Darah dan Doa is often considered the first "national" Indonesian film, although the first movie produced in the area, L. Heuveldorp's Loetoeng Kasaroeng, had been released 24 years prior. According to the Indonesian film historian Misbach Yusa Biran, the films released between 1926 and 1949 could not be called Indonesian films, for they lacked a sense of national identity. The film critic Nova Chairil stated likewise, considering the film the first to be "directed by a native Indonesian, produced by an Indonesian production house, and filmed in Indonesia". (Note: Original: "... disutradarai oleh orang Indonesia asli, diproduksi oleh perusahaan film Indonesia, dan diambil gambarnya di Indonesia.") Barker and fellow film scholar Charlotte Setijadi-Dunn, however, argue that films by ethnic Chinese producers – generally dismissed as profit oriented in mainstream studies – already contained an Indonesian identity, citing examples such as Njoo Cheong Seng's Kris Mataram (Keris of Mataram; 1940). They note that, unlike the homogeneous national identity offered in Darah dan Doa, these Chinese-produced films offered the possibility of a heterogeneous identity.
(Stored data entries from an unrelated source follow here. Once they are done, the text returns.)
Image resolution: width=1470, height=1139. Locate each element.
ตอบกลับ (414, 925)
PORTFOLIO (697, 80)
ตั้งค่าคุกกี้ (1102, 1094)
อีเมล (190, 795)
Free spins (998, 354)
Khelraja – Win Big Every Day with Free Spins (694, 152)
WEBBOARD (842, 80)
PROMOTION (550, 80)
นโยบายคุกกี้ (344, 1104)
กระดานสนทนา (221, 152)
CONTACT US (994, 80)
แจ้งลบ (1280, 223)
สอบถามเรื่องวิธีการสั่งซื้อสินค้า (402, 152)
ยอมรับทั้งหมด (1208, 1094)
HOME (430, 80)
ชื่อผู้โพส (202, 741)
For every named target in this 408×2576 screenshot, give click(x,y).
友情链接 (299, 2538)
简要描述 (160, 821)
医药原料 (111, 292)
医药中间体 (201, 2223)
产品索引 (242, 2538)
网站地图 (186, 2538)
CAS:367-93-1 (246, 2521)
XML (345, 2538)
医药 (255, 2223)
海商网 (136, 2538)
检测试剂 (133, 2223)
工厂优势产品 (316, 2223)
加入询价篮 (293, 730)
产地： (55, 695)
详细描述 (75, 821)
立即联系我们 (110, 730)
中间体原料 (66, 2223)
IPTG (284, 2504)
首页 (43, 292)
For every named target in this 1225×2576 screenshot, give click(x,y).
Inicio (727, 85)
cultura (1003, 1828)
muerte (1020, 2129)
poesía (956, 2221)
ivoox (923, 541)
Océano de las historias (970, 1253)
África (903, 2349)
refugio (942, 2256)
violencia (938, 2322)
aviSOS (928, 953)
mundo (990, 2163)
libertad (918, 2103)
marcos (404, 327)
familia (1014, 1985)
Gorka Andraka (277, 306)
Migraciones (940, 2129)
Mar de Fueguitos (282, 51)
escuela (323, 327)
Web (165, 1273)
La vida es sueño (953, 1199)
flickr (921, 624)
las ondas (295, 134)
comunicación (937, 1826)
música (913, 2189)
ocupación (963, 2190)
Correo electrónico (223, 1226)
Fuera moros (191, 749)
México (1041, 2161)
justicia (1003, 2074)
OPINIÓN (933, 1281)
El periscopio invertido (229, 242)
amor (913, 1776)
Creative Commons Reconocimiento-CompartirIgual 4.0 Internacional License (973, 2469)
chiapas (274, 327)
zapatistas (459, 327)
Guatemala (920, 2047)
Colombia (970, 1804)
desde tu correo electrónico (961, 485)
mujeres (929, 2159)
The Indonesian film community began celebrating the first day of Darah dan Doas shooting, 30 March, as National Film Day in 1950. In a 1962 conference of the National Film Board of Indonesia, the date was given more formal recognition as National Film Day, and Darah dan Doa was recognised as the first "national film". National Film Day was formally established in 1999, when President B. J. Habibie passed Presidential Decree no. 25/1999. According to actor turned film director Slamet Rahardjo, the commemoration is so that "Indonesians acknowledge their local film industry and are willing to develop it".

The Siliwangi Division's long march was the subject of another film, Mereka Kembali (They Return) in 1972. Directed by Nawi Ismail, it starred Sandy Suwardi Hassan, Rahayu Effendi, Rina Hasyim, and Aedy Moward. Mereka Kembali won a single award, Runner-Up for Best Actor (Arman Effendy), at the 1972 Indonesian Film Festival. Heider, contrasting the two films, suggests that Darah dan Doa portrayed communists in a more sympathetic light and "ignored" Darul Islam, while Mereka Kembali did not depict the events in Madiun and demonised Darul Islam. He suggests that the earlier film was released in "a time for healing, a time to consolidate the new republic, to reincorporate even those who ... had fought against it." He further suggests that Darah dan Doa was more Europeanised and individualistic, with a focus of Sudarto, while Mereka Kembali emphasised the importance of the group and represented an "Indonesianization of the national cinema".

The Indonesian video archive Sinematek Indonesia holds both 35 mm and VHS copies of Darah dan Doa. It is also held at the Cinémathèque Française. The film continues to be screened at festivals.